Listening to Josh, I immediately softened, and just as quickly as our “fight” happened, our fight was over, and we were squeezing each other’s hands across the table, and I was telling him how grateful I am that he responded the way he did to my bald head, because it led to this conversation, and that I was so sorry he’d been seeing his mom in me all these months that I’ve worn that damn cancer hat, and that I want him to talk with me more about the thoughts and feelings I know he tries to protect me from, like his fear of me dying like his mom died, and that I was so sorry I haven’t checked in with him more these last weeks, and that I love him, I love him, I love him.

Image 5And then Josh and my bald-head and I went to the party. And while I can’t say that my breast cancer went away for either one of us that night, we both had the kind of fun we used to have before this crazy cancer-journey started.

Why I Love Eve Ensler

Eve Ensler, perhaps best known to the world for writing The Vagina Monologues, also wrote the following in her cancer memoir, In the Body of the World:

What if… when you got sick you weren’t a stage but in a process. And cancer, just like having your heart broken, or getting a new job, or going to school, were a teacher? What if, rather than being cast out and defined by some terminal category, you were identified as someone in the middle of a transformation that could deepen your soul, open your heart… And what if each of these things were what we were waiting for, moments of opening, of the deepening and awakening of everyone around us? (p88-89)

What if?

When I read this passage in Ensler’s book, I nodded, I smiled, I dog-earred the page, I felt not-crazy.
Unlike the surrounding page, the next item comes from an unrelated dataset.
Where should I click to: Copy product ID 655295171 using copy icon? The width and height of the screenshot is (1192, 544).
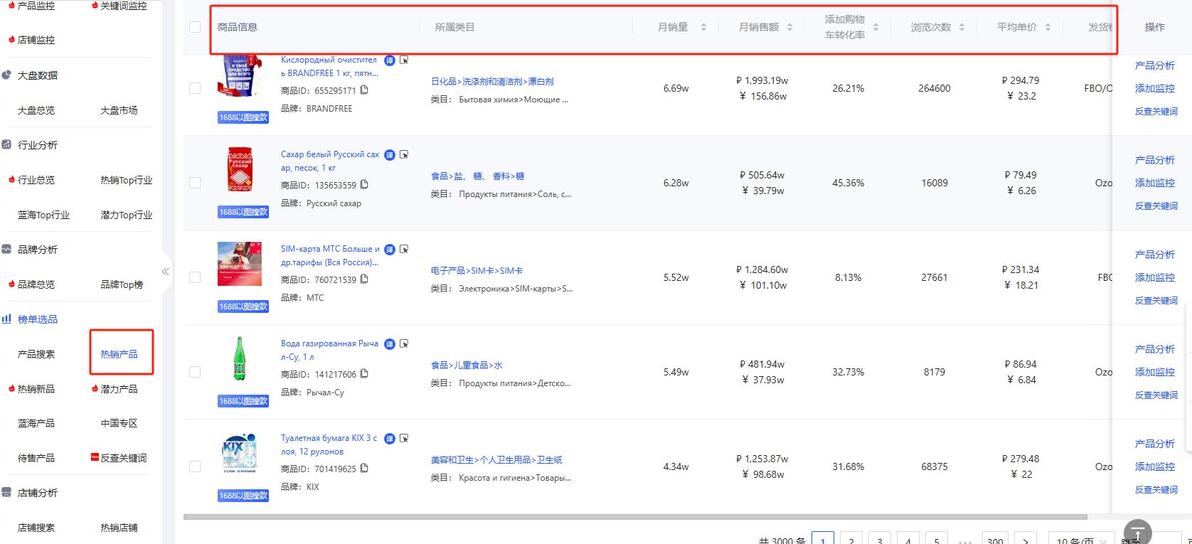[x=364, y=90]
I felt like someone understood why, instead of running screaming crying in the weeks after my breast cancer diagnosis, I flung my arms wide-open, welcoming transformation. Often since my diagnosis, I’ve thought: I want to be changed by this. Not because I long for a better life or a better me. I have a wonderful life and all-in-all, I feel pretty good about me. But because if something as big and surreal as breast cancer is going to land in my 39-now-40-year old lap, there has to be something to show for it. I want there to be something to show for it.

And so here I am, opening, deepening, awakening. (Hoping and trying, at least.)

(In addition to reading Ensler’s book, I encourage you to listen to Krista Tippett’s interview with her.)